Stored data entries
----
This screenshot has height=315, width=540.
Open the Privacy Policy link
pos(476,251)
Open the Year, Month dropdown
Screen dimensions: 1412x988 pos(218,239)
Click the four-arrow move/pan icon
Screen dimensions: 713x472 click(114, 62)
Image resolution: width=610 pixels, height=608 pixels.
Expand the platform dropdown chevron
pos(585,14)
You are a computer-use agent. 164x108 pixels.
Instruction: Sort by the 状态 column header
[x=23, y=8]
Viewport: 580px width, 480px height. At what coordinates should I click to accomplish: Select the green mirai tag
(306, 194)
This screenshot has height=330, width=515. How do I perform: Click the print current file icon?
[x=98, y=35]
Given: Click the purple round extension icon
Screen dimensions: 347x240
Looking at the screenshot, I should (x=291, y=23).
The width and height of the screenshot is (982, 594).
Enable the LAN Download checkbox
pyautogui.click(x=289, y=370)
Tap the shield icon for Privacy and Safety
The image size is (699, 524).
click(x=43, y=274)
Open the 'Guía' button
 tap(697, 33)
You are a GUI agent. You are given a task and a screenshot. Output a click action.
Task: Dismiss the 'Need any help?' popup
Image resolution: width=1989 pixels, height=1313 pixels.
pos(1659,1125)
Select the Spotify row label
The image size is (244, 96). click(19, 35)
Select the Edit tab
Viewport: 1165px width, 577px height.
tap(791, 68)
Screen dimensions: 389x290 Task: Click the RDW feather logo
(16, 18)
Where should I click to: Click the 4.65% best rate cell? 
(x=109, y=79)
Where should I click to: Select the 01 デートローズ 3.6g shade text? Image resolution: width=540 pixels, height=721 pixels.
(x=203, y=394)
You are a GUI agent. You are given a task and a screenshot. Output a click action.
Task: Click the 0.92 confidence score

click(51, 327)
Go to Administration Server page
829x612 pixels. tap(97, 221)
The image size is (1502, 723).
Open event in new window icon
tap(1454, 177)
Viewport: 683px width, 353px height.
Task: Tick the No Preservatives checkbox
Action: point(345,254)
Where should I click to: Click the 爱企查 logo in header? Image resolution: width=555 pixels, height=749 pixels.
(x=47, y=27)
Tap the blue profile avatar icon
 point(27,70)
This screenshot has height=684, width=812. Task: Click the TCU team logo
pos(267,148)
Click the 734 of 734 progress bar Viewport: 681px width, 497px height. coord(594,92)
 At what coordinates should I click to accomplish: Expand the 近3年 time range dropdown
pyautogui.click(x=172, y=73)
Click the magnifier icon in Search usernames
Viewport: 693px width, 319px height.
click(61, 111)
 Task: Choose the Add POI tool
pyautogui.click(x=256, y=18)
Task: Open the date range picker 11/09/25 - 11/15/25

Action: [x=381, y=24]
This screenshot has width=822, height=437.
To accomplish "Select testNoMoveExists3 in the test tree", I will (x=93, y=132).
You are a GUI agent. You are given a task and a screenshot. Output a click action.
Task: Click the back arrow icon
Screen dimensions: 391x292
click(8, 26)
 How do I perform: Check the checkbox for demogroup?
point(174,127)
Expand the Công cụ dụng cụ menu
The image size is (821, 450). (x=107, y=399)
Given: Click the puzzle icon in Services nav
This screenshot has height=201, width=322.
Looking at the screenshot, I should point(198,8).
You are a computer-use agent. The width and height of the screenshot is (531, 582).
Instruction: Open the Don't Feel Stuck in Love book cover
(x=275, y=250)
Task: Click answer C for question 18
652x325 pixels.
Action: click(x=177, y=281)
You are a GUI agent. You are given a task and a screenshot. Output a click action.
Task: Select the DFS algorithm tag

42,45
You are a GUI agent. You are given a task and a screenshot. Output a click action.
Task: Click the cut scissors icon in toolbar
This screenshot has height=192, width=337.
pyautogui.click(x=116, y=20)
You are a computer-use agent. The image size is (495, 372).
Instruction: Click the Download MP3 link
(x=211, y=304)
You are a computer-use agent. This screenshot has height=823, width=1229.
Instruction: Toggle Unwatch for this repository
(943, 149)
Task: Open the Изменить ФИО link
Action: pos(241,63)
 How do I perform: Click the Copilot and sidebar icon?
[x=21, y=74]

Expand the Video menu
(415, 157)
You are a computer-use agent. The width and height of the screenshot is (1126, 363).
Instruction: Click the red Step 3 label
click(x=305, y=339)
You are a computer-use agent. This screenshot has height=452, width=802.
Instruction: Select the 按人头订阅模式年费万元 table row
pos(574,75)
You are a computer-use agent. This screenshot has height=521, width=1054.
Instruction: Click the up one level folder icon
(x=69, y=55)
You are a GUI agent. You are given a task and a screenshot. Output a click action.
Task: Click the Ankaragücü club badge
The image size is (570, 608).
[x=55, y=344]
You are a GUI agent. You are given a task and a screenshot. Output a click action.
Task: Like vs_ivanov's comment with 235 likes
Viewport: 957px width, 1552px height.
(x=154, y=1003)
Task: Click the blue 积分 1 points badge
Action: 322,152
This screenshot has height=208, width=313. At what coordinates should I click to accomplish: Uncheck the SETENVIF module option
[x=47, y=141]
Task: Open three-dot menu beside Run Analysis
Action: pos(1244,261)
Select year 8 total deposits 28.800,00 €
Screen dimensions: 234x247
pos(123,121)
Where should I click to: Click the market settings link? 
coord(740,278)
----
### INSTRUCTIONS TO FOLLOW
Pull out every one of the rows above, reproducing each line word for word with no changes.

### SOLUTION TO THIS EXERCISE
This screenshot has height=315, width=540.
Open the Privacy Policy link
pos(476,251)
Open the Year, Month dropdown
Screen dimensions: 1412x988 pos(218,239)
Click the four-arrow move/pan icon
Screen dimensions: 713x472 click(114, 62)
Image resolution: width=610 pixels, height=608 pixels.
Expand the platform dropdown chevron
pos(585,14)
You are a computer-use agent. 164x108 pixels.
Instruction: Sort by the 状态 column header
[x=23, y=8]
Viewport: 580px width, 480px height. At what coordinates should I click to accomplish: Select the green mirai tag
(306, 194)
This screenshot has height=330, width=515. How do I perform: Click the print current file icon?
[x=98, y=35]
Given: Click the purple round extension icon
Screen dimensions: 347x240
Looking at the screenshot, I should (x=291, y=23).
The width and height of the screenshot is (982, 594).
Enable the LAN Download checkbox
pyautogui.click(x=289, y=370)
Tap the shield icon for Privacy and Safety
The image size is (699, 524).
click(x=43, y=274)
Open the 'Guía' button
 tap(697, 33)
You are a GUI agent. You are given a task and a screenshot. Output a click action.
Task: Dismiss the 'Need any help?' popup
Image resolution: width=1989 pixels, height=1313 pixels.
pos(1659,1125)
Select the Spotify row label
The image size is (244, 96). click(19, 35)
Select the Edit tab
Viewport: 1165px width, 577px height.
tap(791, 68)
Screen dimensions: 389x290 Task: Click the RDW feather logo
(16, 18)
Where should I click to: Click the 4.65% best rate cell? 
(x=109, y=79)
Where should I click to: Select the 01 デートローズ 3.6g shade text? Image resolution: width=540 pixels, height=721 pixels.
(x=203, y=394)
You are a GUI agent. You are given a task and a screenshot. Output a click action.
Task: Click the 0.92 confidence score

click(51, 327)
Go to Administration Server page
829x612 pixels. tap(97, 221)
The image size is (1502, 723).
Open event in new window icon
tap(1454, 177)
Viewport: 683px width, 353px height.
Task: Tick the No Preservatives checkbox
Action: point(345,254)
Where should I click to: Click the 爱企查 logo in header? Image resolution: width=555 pixels, height=749 pixels.
(x=47, y=27)
Tap the blue profile avatar icon
 point(27,70)
This screenshot has height=684, width=812. Task: Click the TCU team logo
pos(267,148)
Click the 734 of 734 progress bar Viewport: 681px width, 497px height. coord(594,92)
 At what coordinates should I click to accomplish: Expand the 近3年 time range dropdown
pyautogui.click(x=172, y=73)
Click the magnifier icon in Search usernames
Viewport: 693px width, 319px height.
click(61, 111)
 Task: Choose the Add POI tool
pyautogui.click(x=256, y=18)
Task: Open the date range picker 11/09/25 - 11/15/25

Action: [x=381, y=24]
This screenshot has width=822, height=437.
To accomplish "Select testNoMoveExists3 in the test tree", I will (x=93, y=132).
You are a GUI agent. You are given a task and a screenshot. Output a click action.
Task: Click the back arrow icon
Screen dimensions: 391x292
click(8, 26)
 How do I perform: Check the checkbox for demogroup?
point(174,127)
Expand the Công cụ dụng cụ menu
The image size is (821, 450). (x=107, y=399)
Given: Click the puzzle icon in Services nav
This screenshot has height=201, width=322.
Looking at the screenshot, I should point(198,8).
You are a computer-use agent. The width and height of the screenshot is (531, 582).
Instruction: Open the Don't Feel Stuck in Love book cover
(x=275, y=250)
Task: Click answer C for question 18
652x325 pixels.
Action: click(x=177, y=281)
You are a GUI agent. You are given a task and a screenshot. Output a click action.
Task: Select the DFS algorithm tag

42,45
You are a GUI agent. You are given a task and a screenshot. Output a click action.
Task: Click the cut scissors icon in toolbar
This screenshot has height=192, width=337.
pyautogui.click(x=116, y=20)
You are a computer-use agent. The image size is (495, 372).
Instruction: Click the Download MP3 link
(x=211, y=304)
You are a computer-use agent. This screenshot has height=823, width=1229.
Instruction: Toggle Unwatch for this repository
(943, 149)
Task: Open the Изменить ФИО link
Action: pos(241,63)
 How do I perform: Click the Copilot and sidebar icon?
[x=21, y=74]

Expand the Video menu
(415, 157)
You are a computer-use agent. The width and height of the screenshot is (1126, 363).
Instruction: Click the red Step 3 label
click(x=305, y=339)
You are a computer-use agent. This screenshot has height=452, width=802.
Instruction: Select the 按人头订阅模式年费万元 table row
pos(574,75)
You are a computer-use agent. This screenshot has height=521, width=1054.
Instruction: Click the up one level folder icon
(x=69, y=55)
You are a GUI agent. You are given a task and a screenshot. Output a click action.
Task: Click the Ankaragücü club badge
The image size is (570, 608).
[x=55, y=344]
You are a GUI agent. You are given a task and a screenshot. Output a click action.
Task: Like vs_ivanov's comment with 235 likes
Viewport: 957px width, 1552px height.
(x=154, y=1003)
Task: Click the blue 积分 1 points badge
Action: 322,152
This screenshot has height=208, width=313. At what coordinates should I click to accomplish: Uncheck the SETENVIF module option
[x=47, y=141]
Task: Open three-dot menu beside Run Analysis
Action: pos(1244,261)
Select year 8 total deposits 28.800,00 €
Screen dimensions: 234x247
pos(123,121)
Where should I click to: Click the market settings link? 
coord(740,278)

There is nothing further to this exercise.